Человеческая душа самая сложная. Она состоит из трех частей, обладая всеми функциями растительной и животной души и, кроме того, специфически человеческой функцией – умом, мышлением, рассуждением. Что касается первых двух частей, то они, будучи энтелехией тела, от него неотделимы. «В большинстве случаев, очевидно, душа ничего ие испытывает без тела и не действует без него, например, при гневе, отваге, желании, вообще при ощущениях. По-видимому, все состояния души связаны с телом: негодование, кротость, страх, сострадание, отвага, а также радость, любовь и отвращение; вместе с этими состояниями души испытывает нечто и тело» (там же, 373). Аристотель приводит примеры, доказывающие, что эмоции – не в меньшей степени функции тела, чем результат внешнего воздействия: если тело не придет в возбуждение, то большое несчастье не вызовет должной эмоции, а если тело придет в возбуждение, то маловажное и незначительное событие вызовет душевное волнение, так что, делает вывод Аристотель, «состояния души имеют свою основу в материи» (там же). Также и «способность ощущения невозможна без тела» (там же, 434), не говоря уже о перемещении в пространстве, питании и воспроизведении себя в детях.
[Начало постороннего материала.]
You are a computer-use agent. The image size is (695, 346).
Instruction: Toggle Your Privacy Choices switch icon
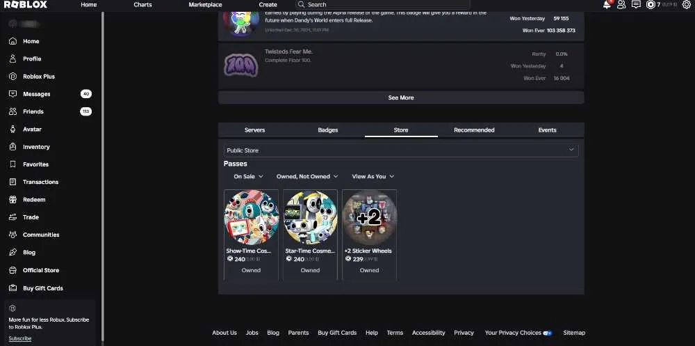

Все эти способности или части души – энтелехия тела. Но «ничто не мешает, чтобы некоторые части души были отделимы от тела, так как они не энтелехия какого-либо тела» (там же, 396). Так, Аристотель предполагает, что ум и способность к умозрению суть «иной род души и что только эти способности могут существовать отдельно, как вечное – отдельно от преходящего» (там же, 398). Хотя Аристотель и замечает, что относительно этих способностей еще не ясно, существуют ли они отдельно и независимо от тела или нет, он не находит разумного основания для того, чтобы считать, что ум соединен с телом. Если бы ум был связан с телом, рассуждает Аристотель, то он обладал бы каким-нибудь определенным качеством (например, был бы холодным или теплым) и имел бы какой-нибудь свой орган, как имеет свой орган способность ощущения, «но ничего такого нет». Здесь Аристотель оказывается не на уровне научных достижений даже предшествующего ему времени. Ведь еще пифагореец Алкмеок считал органом мышления мозг, даже Гомер определял орган мышления, правда неправильно, видя его в диафрагме. Аристотель же голословно отрицает наличие для мышления телесного органа. Мышление, утверждает он, не энтелехия тела, т. е. не осуществление, не функция какого-либо телесного органа. Оно автономно.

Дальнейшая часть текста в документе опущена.